Summary
finding written plea agreement alone, with no promises of concurrent sentences, did not conclusively refute defendant's claim that plea was involuntary when transcript showed trial court agreed to run state sentences concurrent with federal sentences
Summary of this case from Rowland v. StateOpinion
Case No. 97-00296
Opinion filed July 23, 1997
Appeal pursuant to Fla. R. App. P. 9.140(g) from the Circuit Court for Pinellas County; Brandt C. Downey, Judge.
Wendy Buffington, Asst. A. G.
ORDER ON MOTION FOR CLARIFICATION
The appellee has filed a motion for clarification, which is treated as a motion for rehearing. This court withdraws its earlier opinion and substitutes the attached opinion.
I HEREBY CERTIFY THE FOREGOING IS A TRUE COPY OF THE ORIGINAL COURT ORDER.
WILLIAM A. HADDAD, CLERK
c: Artie K. Perkins
Artie K. Perkins appeals the summary denial of his motion for postconviction relief. Of the fourteen issues raised, only the claim that Perkins did not receive the full benefit of his plea bargain appears to have merit. The denial of the motion as to that single issue is reversed and remanded with directions.
On February 15, 1995, Perkins entered a plea of nolo contendere to numerous charges. He was sentenced to concurrent terms of ten years' imprisonment as a habitual offender. Perkins claims that he was advised by his attorney that his state sentences would run concurrently with the sentences to be imposed in a pending federal action. However, the federal court advised Perkins that state court orders are not binding on the federal court and ordered that the federal sentences be served consecutively to the state sentences. Perkins states that, had he known that the state court could not bind the federal court in the manner promised, he would not have entered into the plea agreement.
At the end of the plea colloquy, defense counsel stated that "the court has previously indicated it wouldn't have any objection if the sentence would run concurrent with the federal matter." The trial court responded that it had no objection and concluded the sentencing by stating, "Concurrent with whatever federal sentence he receives."
The State contends that this portion of the plea colloquy merely indicates that the trial court had no objection to concurrent sentences and that the disposition of the federal sentences was not part of the plea agreement. We are not persuaded. Even though the promise of concurrent sentences was not part of the written plea agreement, the transcript reveals that the trial court accepted the condition requested by defense counsel without objection from the State. And, there is nothing in the record to put Perkins on notice that the trial court's order would not be binding on the federal court. Therefore, Perkins' statement that he relied upon his counsel's representation and the trial court's pronouncement of concurrent sentences is sufficient to support a claim of an involuntary plea and is not refuted by the record.

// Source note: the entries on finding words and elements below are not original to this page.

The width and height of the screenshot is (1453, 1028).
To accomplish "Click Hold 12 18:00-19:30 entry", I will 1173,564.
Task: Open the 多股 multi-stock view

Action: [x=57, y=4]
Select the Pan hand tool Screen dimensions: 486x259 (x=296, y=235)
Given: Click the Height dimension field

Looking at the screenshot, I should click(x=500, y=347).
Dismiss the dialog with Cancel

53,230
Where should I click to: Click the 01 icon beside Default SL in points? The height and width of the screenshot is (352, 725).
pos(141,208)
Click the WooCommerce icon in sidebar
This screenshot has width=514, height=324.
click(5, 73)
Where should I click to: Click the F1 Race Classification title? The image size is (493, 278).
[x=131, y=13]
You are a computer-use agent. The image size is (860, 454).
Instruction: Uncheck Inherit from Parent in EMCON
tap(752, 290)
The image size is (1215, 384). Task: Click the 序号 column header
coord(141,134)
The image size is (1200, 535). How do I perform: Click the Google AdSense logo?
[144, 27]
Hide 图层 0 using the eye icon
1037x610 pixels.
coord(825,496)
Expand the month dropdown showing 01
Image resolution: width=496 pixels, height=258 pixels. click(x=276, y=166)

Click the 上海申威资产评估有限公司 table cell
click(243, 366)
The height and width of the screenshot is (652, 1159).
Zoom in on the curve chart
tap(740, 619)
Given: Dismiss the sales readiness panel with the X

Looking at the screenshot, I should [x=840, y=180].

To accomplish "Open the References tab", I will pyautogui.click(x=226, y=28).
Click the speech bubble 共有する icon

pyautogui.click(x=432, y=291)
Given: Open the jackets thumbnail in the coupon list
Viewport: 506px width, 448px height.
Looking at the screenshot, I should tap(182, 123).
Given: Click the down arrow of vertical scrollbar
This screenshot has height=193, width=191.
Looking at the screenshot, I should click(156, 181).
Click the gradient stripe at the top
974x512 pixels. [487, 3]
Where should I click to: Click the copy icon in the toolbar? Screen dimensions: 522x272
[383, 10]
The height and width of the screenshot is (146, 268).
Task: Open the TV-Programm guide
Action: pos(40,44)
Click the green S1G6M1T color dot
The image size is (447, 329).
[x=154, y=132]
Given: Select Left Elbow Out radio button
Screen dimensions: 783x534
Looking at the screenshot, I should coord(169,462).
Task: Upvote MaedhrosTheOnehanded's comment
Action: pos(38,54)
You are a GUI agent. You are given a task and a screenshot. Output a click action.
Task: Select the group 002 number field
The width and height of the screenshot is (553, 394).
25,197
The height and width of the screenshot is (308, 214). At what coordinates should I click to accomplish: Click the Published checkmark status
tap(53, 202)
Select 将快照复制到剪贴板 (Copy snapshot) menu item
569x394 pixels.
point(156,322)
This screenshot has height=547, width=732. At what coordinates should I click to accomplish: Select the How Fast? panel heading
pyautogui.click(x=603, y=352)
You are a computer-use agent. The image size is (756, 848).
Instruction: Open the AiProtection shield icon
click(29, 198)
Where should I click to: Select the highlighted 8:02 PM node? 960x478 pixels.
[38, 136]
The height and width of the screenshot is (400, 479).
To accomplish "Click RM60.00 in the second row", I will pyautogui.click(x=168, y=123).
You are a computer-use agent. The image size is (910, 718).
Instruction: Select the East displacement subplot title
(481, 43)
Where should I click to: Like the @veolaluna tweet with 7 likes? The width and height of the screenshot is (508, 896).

Since Perkins did not receive the sentence he bargained for, he must be resentenced with directions that the sentence imposed be served concurrently with the federal sentence. Should this intent not be fulfilled by the resentencing, Perkins must be allowed to withdraw his plea. See Goodwin v. State, 477 So.2d 1089 (Fla. 4th DCA 1985).
Affirmed in part, reversed in part and remanded for further proceedings.
DANAHY, A.C.J., and ALTENBERND, J., Concur.